15/04/2017 às 13h11
Redação
Campo Grande / MS
As obras no sítio de Atibaia, apontado como uma das peças chaves na investigação contra o ex-presidente Lula, foram feitas com notas frias negociadas pelo próprio advogado do líder petista, Roberto Teixeira. A reforma no imóvel foi pedida pela ex-primeira-dama Marisa Letícia diretamente a Odebrecht, que gastou no local R$ 1 milhão para um serviço inicialmente orçado em R$ 500 mil. Para evitar suspeitas sobre o trabalho que era feito no local, a empreiteira orientou seus funcionários a não usarem uniforme e todo o material comprado em lojas da região foi pago com dinheiro vivo.

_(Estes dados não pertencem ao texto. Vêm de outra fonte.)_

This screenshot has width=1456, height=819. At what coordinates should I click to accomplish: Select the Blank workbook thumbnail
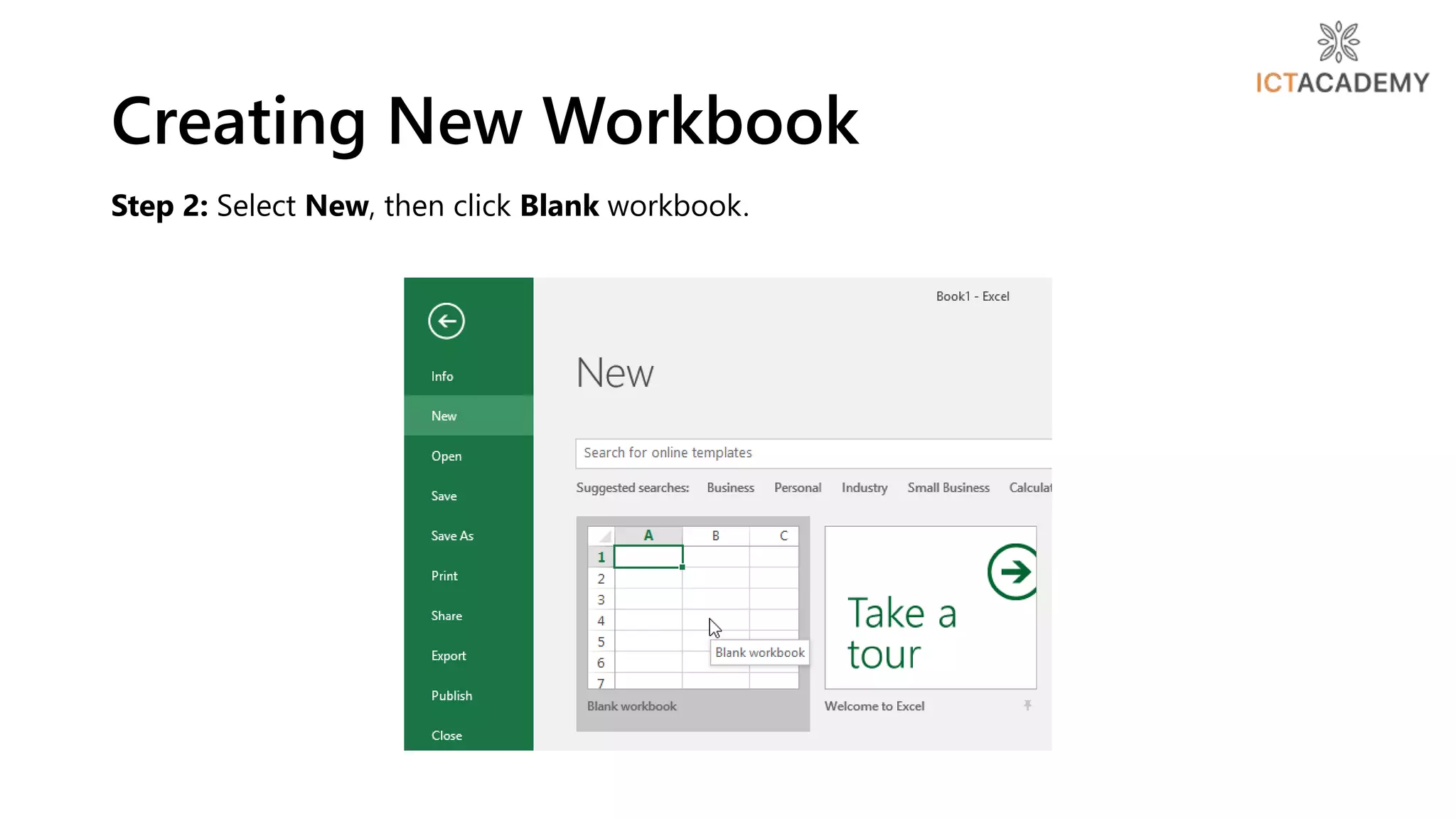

As informações constam do relato, em delação premiada, do ex-diretor de Relações Institucionais da empreiteira, Alexandrino Alexancar, responsável por acompanhar as obras no sítio. Depois de explicar os detalhes da operação que levaram à empreiteira a assumir a reforma no imóvel, Alexandrino disse que, ao fim dos trabalho, foi chamado por Teixeira para “formalizar” o processo. “Aparece um pessoal de engenharia, constrói a coisa, foi embora. E essa conta, como aparece”, disse Teixeira, segundo relato do ex-diretor da empreiteira. Ainda segundo o delator, as notas fiscais foram forjados de forma a se “encaixar no perfil” de Fernando Bittar, oficialmente proprietário do imóveis. “Tudo foi feito de forma escalonada, para que não suspeitasse: como o Fernando (Bittar) pagou essa conta?”.
Com a justificativa de que o envolvimento da Odebrecht na reforma provocaria uma “sensibilidade”, uma vez que se tratava de um sítio que seria usado pelo presidente Lula, Alexandrino disse que orientou seus funcionários.